Gen Z nurses commit to work at this hospital: How its CNO aims to keep them

When Jonna Jenkins, DNP, arrived at Hutchinson (Kan.) Regional Hospital in 2022, she was shocked to learn that the facility did not have a strong relationship with the town's community college.

Dr. Jenkins — the hospital's chief nursing officer — told Becker's she sought to change that. "How can we get nursing students to stop driving 50 miles to go to clinicals and come to my hospital for clinicals?"

She got to know the director of the community college's nursing program, and they began to formulate a plan. The hospital hosted an orientation for all 150 of the college's nursing students to begin clinicals there. Then, the two organizations worked to develop a full-ride scholarship program for nursing students. Those who receive the scholarship as first-years commit to a three-year residency at Hutchinson Regional after graduation; second-year recipients ink an 18-month work commitment. 

Although the scholarship is still in its infancy, interest has tripled since its conception. Seven students submitted applications in the program's first year; by its second, there were 21 applicants. Fifteen of them were awarded full rides. 

The program is not just for nurses; Hutchinson Regional also offers scholarship support for allied health professionals, including ultrasound technicians, medical laboratory scientists and technologists. By helping to alleviate the cost of education, the hospital is able to remove barriers to upskilling — and to healthcare careers as a whole, Dr. Jenkins said. The hospital begins introducing the idea to sixth grade students in the county, who attend a hospital tour during the school day. 

"Knowing that there's an opportunity to graduate without [debt], it does open up possibilities," Dr. Jenkins said. "We let [the sixth graders] know that we will help pay for their school, and provide scholarships for our own employees. We let them know that if what you want is to go to school and work in the hospital setting, we will help you to do that."

"If you know at a young age that you have a partner in your community who's willing to pay for your school, I think it will make a huge difference going into the future." 

One side effect of the new program is an influx of recent graduates, many of whom are members of Generation Z. While some bosses have expressed concerns about Gen Zers' capabilities, Dr. Jenkins is optimistic that the hospital can integrate them into a skilled multigenerational workforce — and retain them beyond their designated work commitment. The task depends on a mindset shift at the top, she said.

= = =

- _What you will do_
Copy out the part of the article on Hutchinson Regional Hospital's nursing scholarships that runs from "The program is" up to and including "the school day.", swapping "ultrasound technicians" for "sonographers".

- _Dataset extract_
= = =

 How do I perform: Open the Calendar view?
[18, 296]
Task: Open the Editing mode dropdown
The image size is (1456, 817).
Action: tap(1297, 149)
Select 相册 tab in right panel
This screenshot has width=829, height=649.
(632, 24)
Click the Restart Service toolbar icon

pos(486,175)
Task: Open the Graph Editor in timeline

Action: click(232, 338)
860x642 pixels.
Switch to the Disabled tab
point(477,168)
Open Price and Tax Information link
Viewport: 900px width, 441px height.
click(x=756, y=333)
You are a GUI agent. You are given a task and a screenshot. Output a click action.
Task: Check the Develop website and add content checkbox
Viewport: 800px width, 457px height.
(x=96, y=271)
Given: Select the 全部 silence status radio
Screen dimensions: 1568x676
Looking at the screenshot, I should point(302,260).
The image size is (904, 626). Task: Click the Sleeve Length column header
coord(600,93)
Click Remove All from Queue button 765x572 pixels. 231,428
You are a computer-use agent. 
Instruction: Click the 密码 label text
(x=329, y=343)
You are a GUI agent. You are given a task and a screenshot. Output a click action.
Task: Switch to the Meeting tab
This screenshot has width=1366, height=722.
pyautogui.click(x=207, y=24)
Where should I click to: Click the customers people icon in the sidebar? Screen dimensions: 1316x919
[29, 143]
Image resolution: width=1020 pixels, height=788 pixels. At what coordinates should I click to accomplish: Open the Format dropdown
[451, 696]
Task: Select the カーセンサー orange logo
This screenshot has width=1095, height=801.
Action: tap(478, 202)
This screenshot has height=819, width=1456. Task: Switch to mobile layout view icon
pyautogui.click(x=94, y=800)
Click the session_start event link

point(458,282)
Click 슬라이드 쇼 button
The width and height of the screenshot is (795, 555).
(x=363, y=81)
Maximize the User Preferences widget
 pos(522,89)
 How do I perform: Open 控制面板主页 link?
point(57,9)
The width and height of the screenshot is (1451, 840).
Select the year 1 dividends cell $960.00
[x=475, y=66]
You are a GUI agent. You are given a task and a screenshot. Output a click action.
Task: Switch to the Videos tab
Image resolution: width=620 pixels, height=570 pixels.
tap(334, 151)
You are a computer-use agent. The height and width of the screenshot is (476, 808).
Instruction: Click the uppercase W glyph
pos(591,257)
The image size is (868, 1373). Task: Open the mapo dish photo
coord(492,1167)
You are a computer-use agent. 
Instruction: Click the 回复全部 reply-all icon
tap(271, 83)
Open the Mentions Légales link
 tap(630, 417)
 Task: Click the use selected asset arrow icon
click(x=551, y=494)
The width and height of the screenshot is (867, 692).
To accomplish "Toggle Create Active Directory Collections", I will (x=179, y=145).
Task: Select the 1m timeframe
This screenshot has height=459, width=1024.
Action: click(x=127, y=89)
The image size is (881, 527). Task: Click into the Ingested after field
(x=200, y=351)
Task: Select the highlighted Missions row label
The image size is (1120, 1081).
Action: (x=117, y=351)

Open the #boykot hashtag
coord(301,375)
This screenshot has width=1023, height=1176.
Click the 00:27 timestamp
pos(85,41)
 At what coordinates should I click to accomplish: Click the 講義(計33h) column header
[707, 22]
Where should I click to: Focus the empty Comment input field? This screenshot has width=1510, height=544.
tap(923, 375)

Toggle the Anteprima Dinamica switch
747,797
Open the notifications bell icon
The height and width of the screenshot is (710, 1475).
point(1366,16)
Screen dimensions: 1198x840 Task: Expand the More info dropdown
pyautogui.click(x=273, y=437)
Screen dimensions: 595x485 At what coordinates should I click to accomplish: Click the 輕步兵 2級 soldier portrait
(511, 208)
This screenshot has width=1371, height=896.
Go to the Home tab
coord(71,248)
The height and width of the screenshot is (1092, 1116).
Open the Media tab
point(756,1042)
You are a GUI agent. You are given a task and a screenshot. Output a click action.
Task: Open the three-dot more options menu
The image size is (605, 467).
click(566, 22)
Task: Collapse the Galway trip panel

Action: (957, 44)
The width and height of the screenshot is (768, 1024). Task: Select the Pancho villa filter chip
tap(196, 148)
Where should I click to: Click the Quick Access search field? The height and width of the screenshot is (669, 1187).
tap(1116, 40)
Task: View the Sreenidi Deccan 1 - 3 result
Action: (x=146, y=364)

= = =

- _Finished task_
The program is not just for nurses; Hutchinson Regional also offers scholarship support for allied health professionals, including sonographers, medical laboratory scientists and technologists. By helping to alleviate the cost of education, the hospital is able to remove barriers to upskilling — and to healthcare careers as a whole, Dr. Jenkins said. The hospital begins introducing the idea to sixth grade students in the county, who attend a hospital tour during the school day.